Having seen all of Francois Ozon’s features except for SITCOM, I can say that he’s never made a bad film, but his latest is the closest he’s come to being boring. 5x2 begins with Gilles (Stephane Freiss) and Marion (Valeria Bruni-Tedeschi), a bourgeois married couple filing for divorce, then proceeds in reverse chronological order, providing us with five glimpses of their relationship, going all the way back to when they first met.

Ozon isn’t the first person to construct a film this way: see MEMENTO, IRREVERSIBLE, and Jane Campion’s obscure but wonderful first feature, TWO FRIENDS. While it’s enriching to view the later sequences with the hindsight and almost illicit thrill of knowing what’s going to happen to these people (and how they are so clearly doomed as a couple), it’s also not very deep—more of a novelty, really. There’s little of the inspired, fervent discourse of a superior disintegrating relationship film like Bergman’s SCENES FROM A MARRIAGE.

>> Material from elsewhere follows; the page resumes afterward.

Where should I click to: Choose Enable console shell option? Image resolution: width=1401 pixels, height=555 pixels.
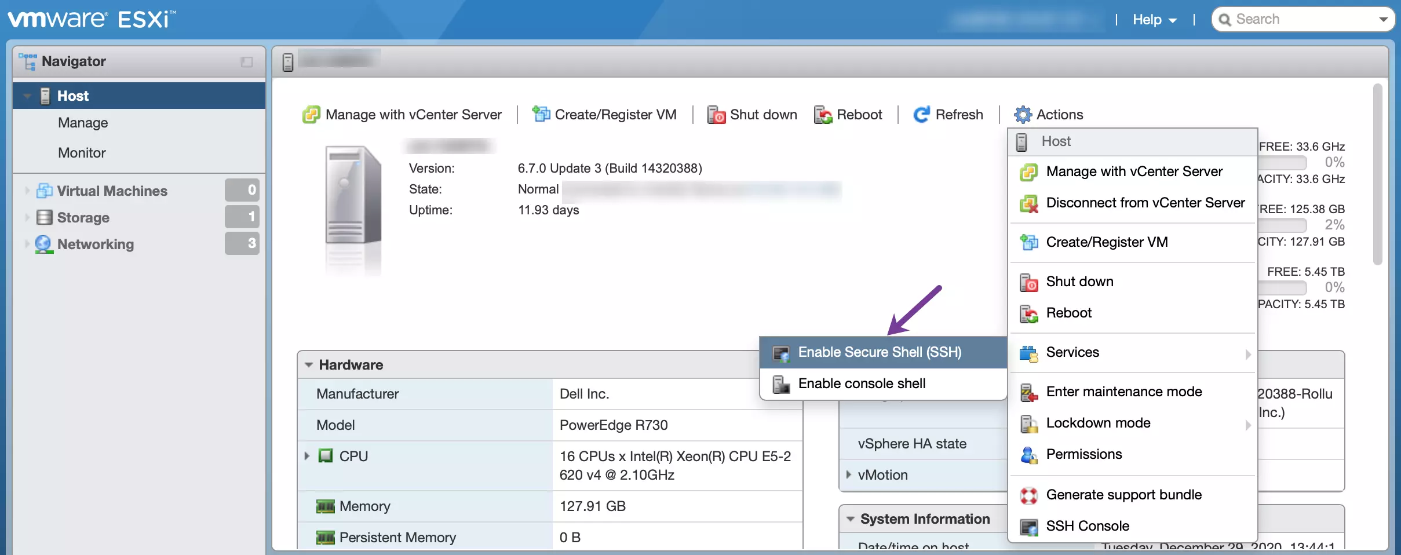coord(862,384)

Bruni-Tedeschi’s performance grows in assurance and resonance as the film progresses, but Gilles and Marion ultimately seem like a bland, unexceptional case study. Even with their quirks and revelations, they’re reduced to coming across as a generic test couple in an exercise. Loved the woman who played Gilles’ supremely bitchy ex-girlfriend near the end, though. 3 cats

CLEAN

I have a problem with films that morally judge and punish their characters for their addictions—it’s partially what makes REQUIEM FOR A DREAM unwatchable for me. Fortunately, CLEAN doesn’t so much reprimand its antagonist, Emily (Maggie Cheung), for her heroin addiction as much as it honestly lays out on the table the inevitable consequences of such a lifestyle.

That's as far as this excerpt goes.